Pixel coordinate grounding data ->
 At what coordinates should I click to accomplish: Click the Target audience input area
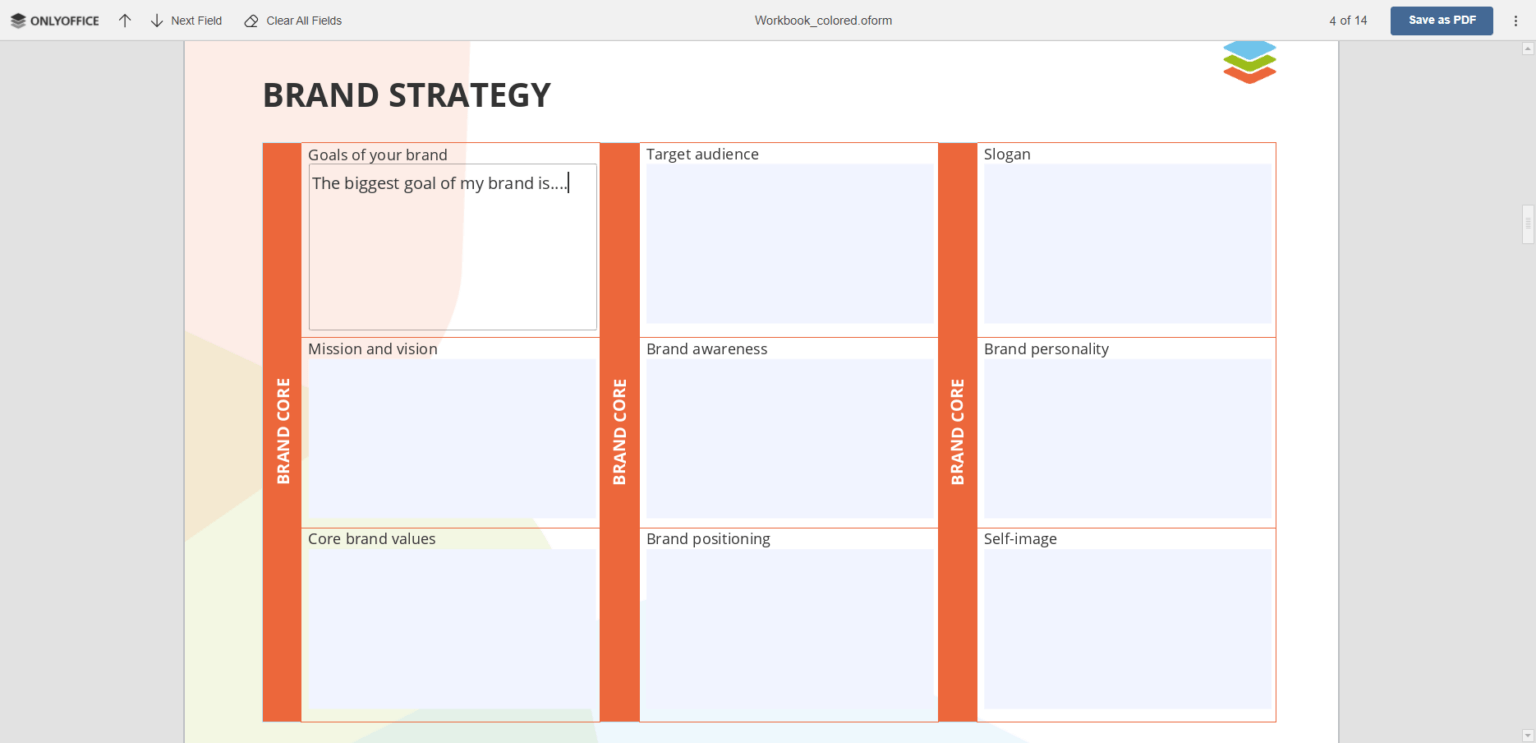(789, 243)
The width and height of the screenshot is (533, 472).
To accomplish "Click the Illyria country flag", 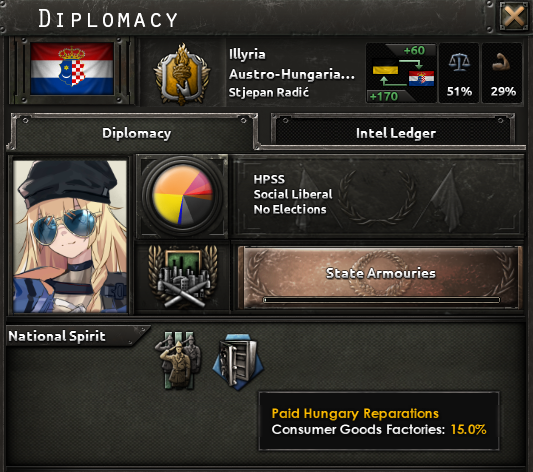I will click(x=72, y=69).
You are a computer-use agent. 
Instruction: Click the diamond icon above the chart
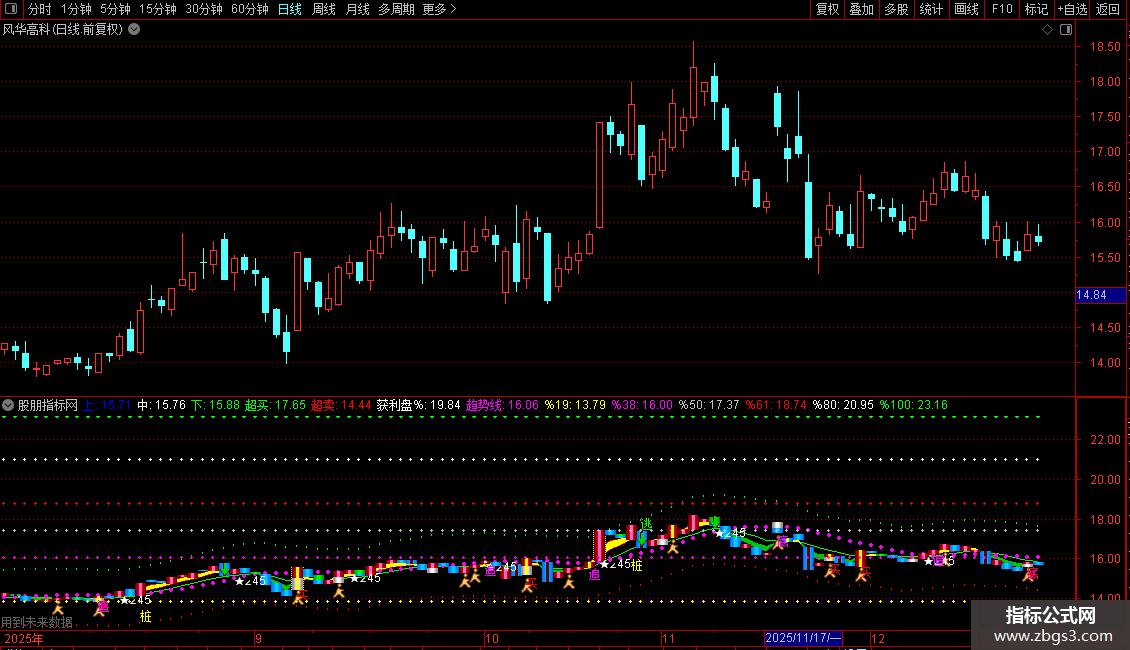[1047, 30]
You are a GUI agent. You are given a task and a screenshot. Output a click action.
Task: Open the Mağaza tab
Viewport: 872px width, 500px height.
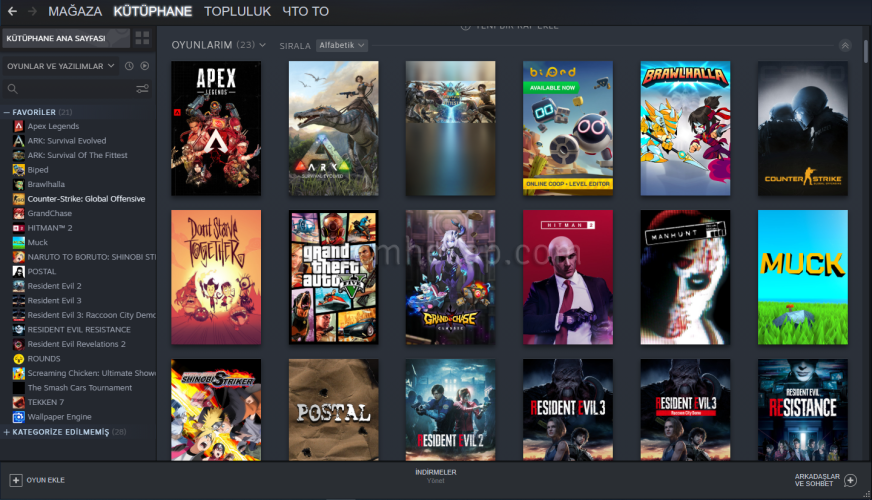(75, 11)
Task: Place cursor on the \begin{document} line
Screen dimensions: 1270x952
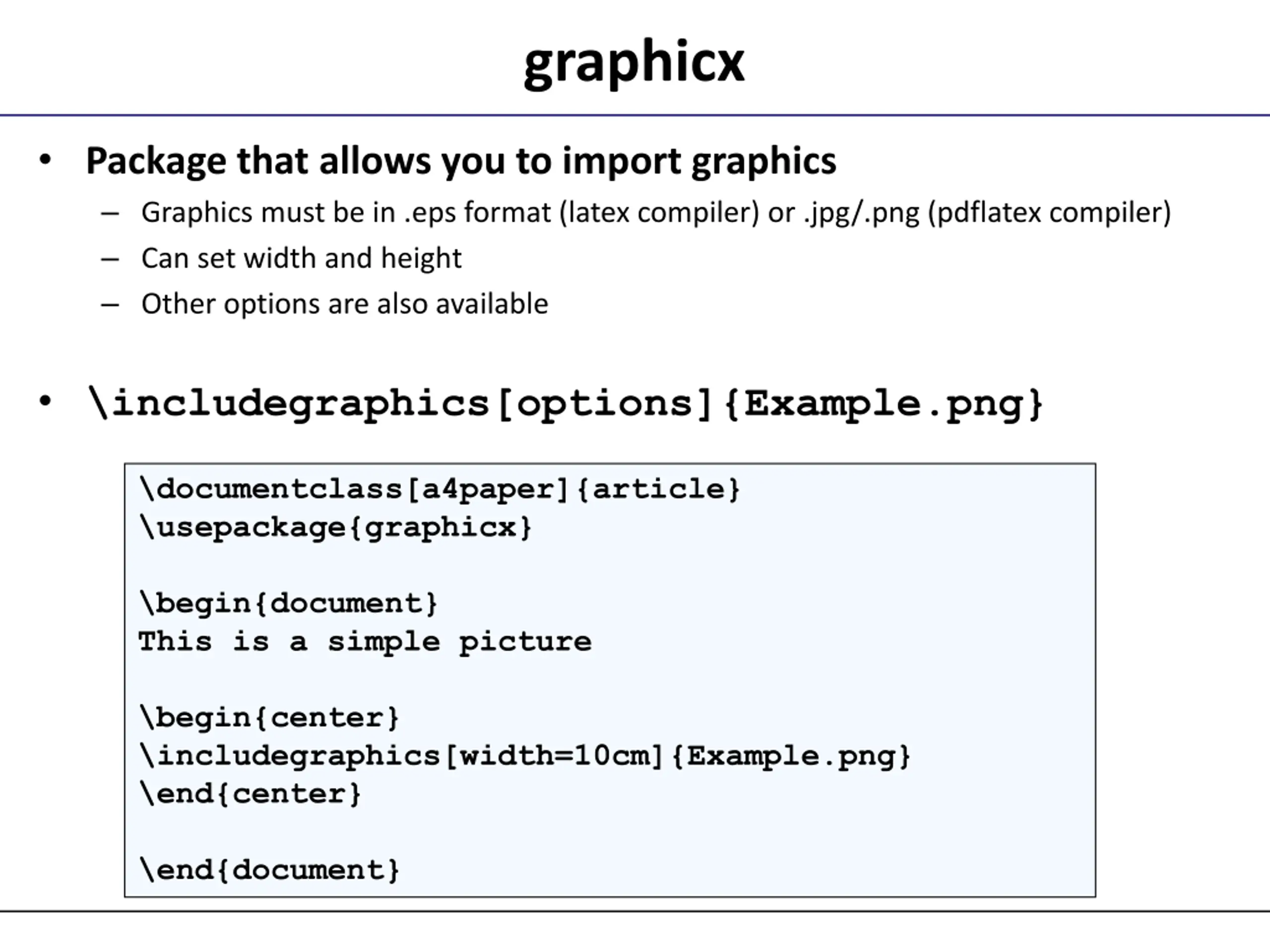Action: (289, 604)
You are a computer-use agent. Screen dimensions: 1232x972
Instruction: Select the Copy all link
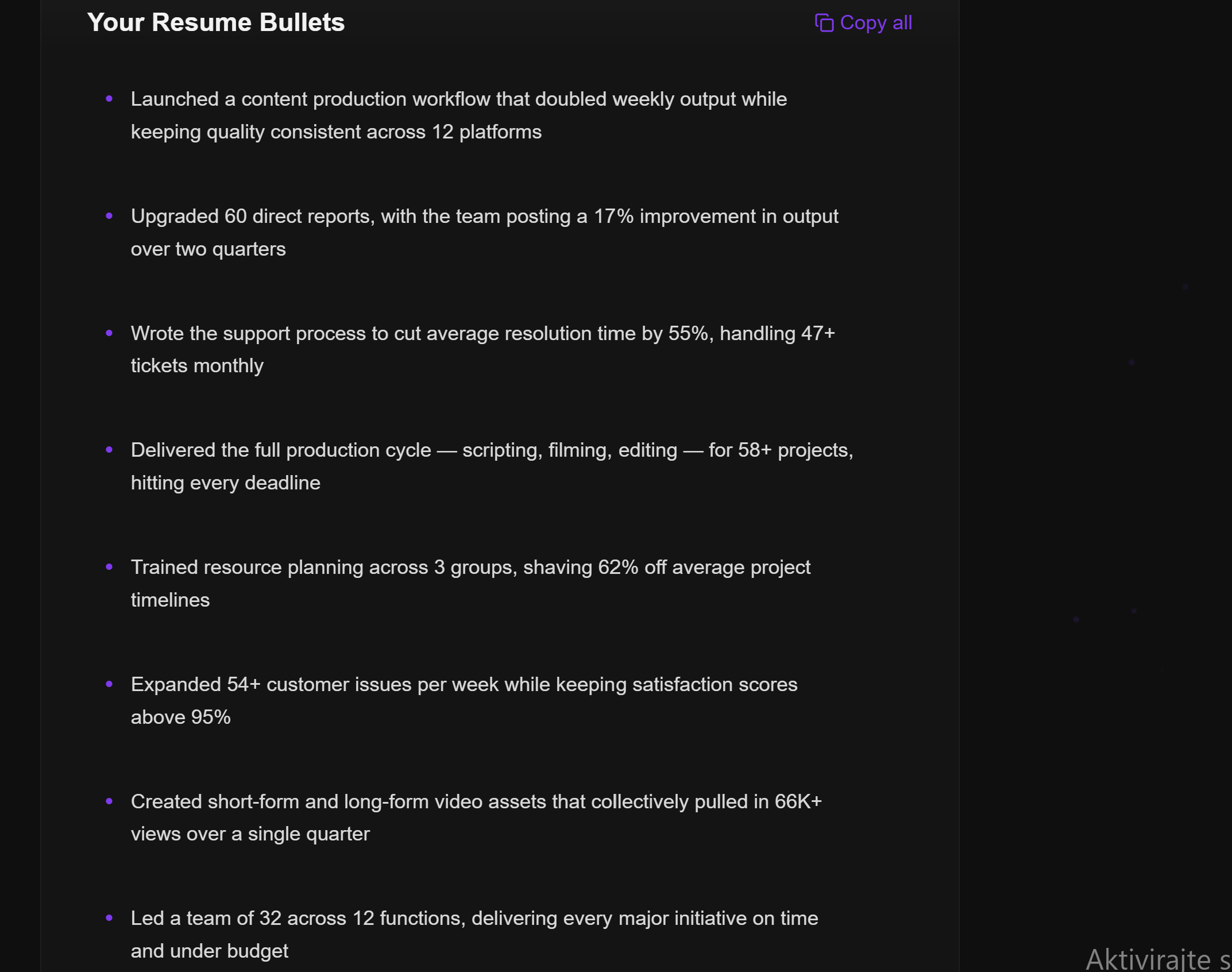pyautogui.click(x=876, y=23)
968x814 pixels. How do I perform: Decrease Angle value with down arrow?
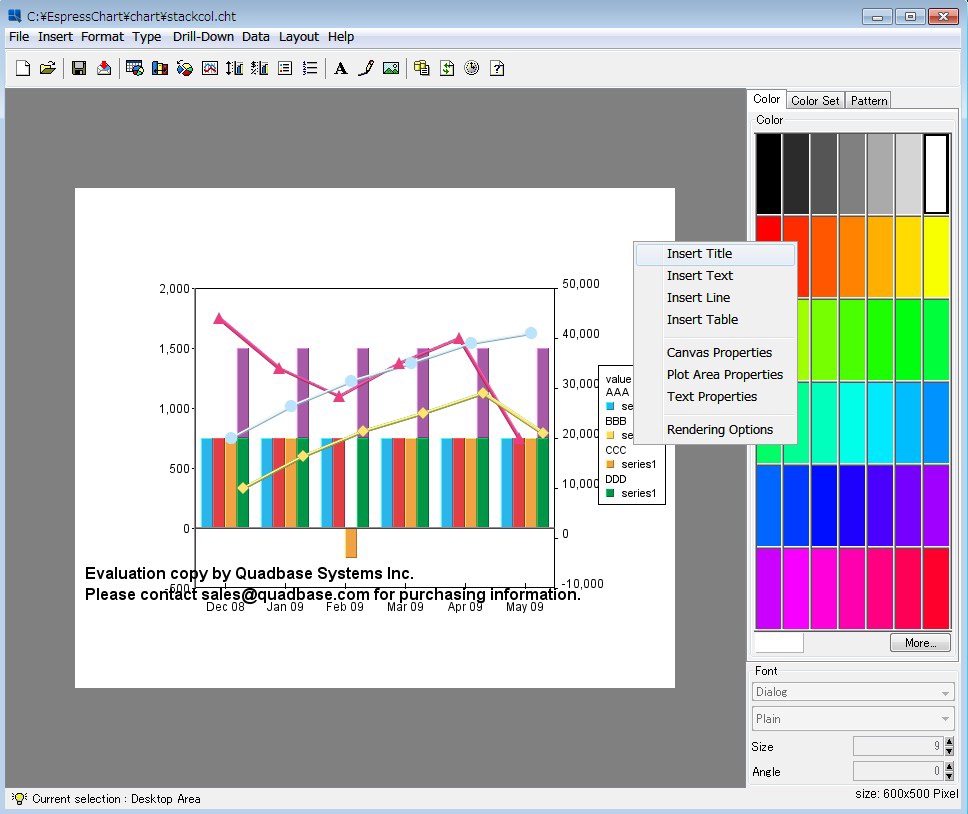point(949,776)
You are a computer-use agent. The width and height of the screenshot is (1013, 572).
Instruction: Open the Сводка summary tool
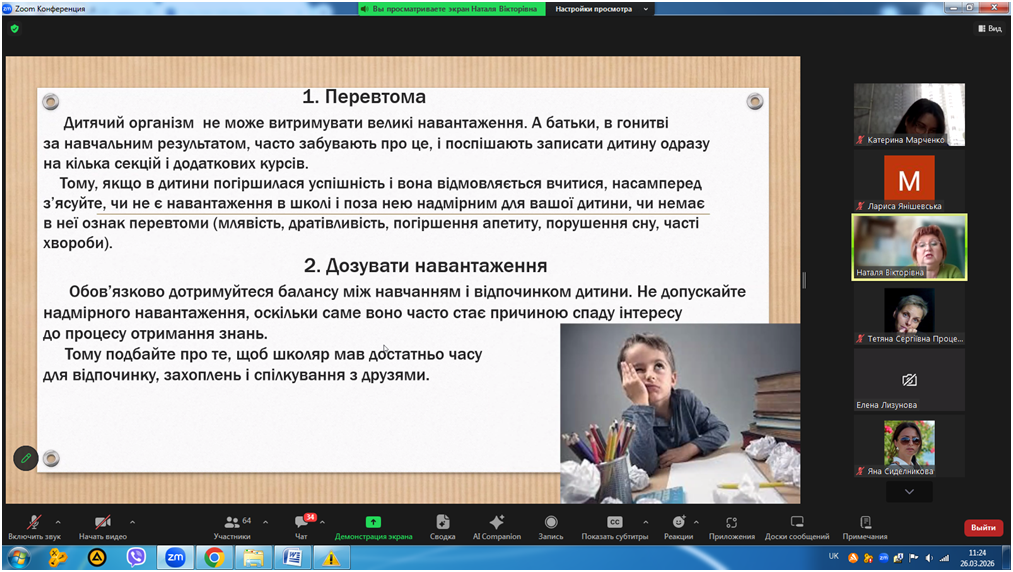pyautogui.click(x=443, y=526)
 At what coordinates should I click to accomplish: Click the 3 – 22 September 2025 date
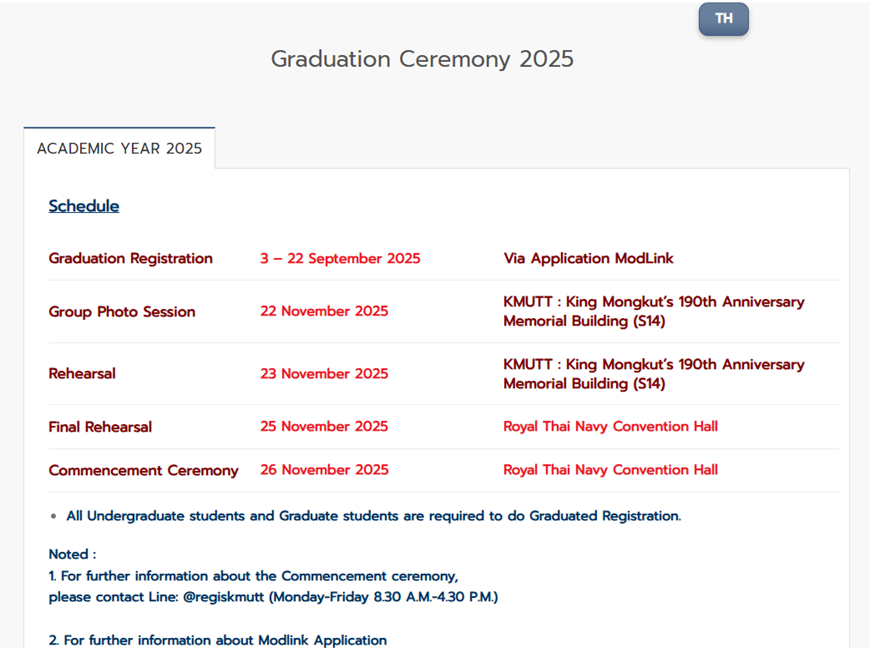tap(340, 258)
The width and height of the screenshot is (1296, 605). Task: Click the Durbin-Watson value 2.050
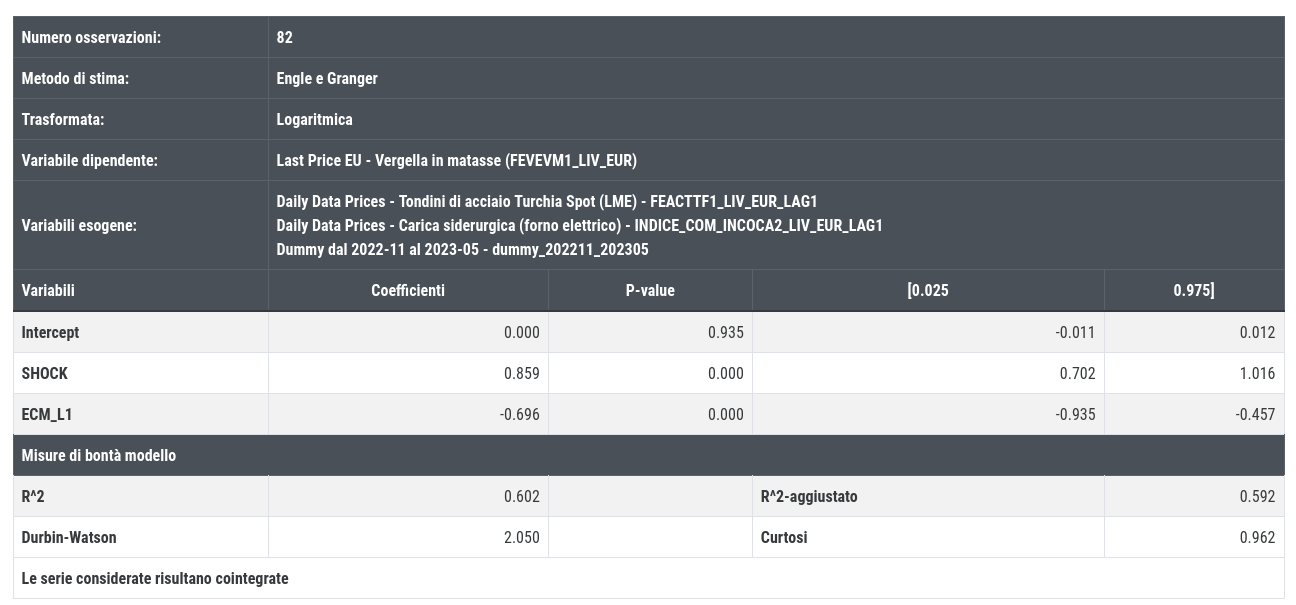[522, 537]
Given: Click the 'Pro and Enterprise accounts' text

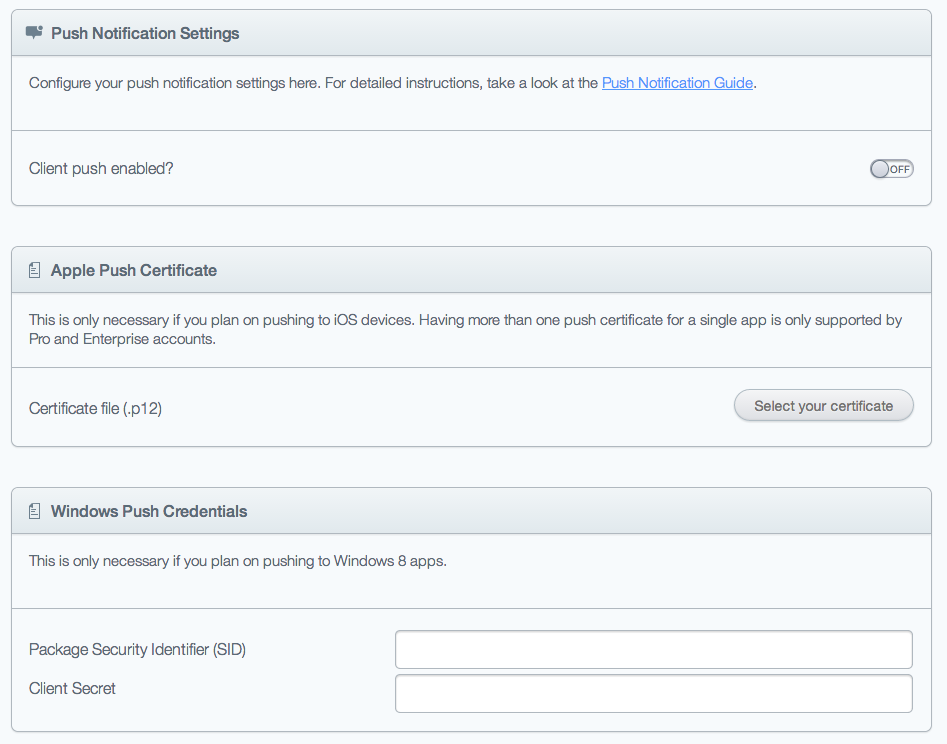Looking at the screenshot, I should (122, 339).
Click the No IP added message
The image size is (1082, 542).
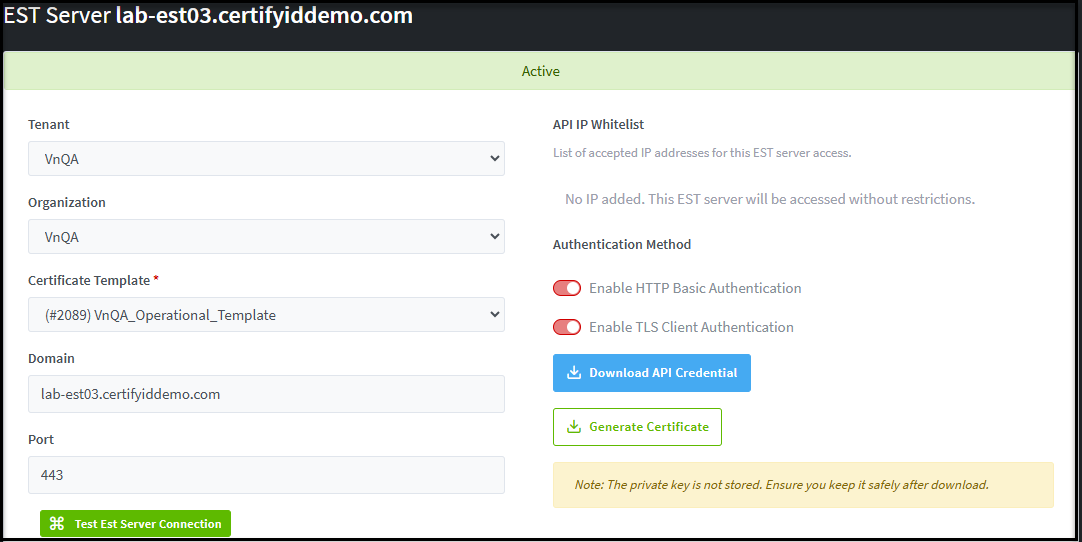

Your objective ->
In the entries above, find each line that has the word "agent". Copy it.

Task output ->
You are a computer-use agent. 
You are a GUI agent. You are given a task and a screenshot. Output a click action.
You are a computer-use agent. Screen dimensions: 1232x972
You are a computer-use agent. The width and height of the screenshot is (1013, 572).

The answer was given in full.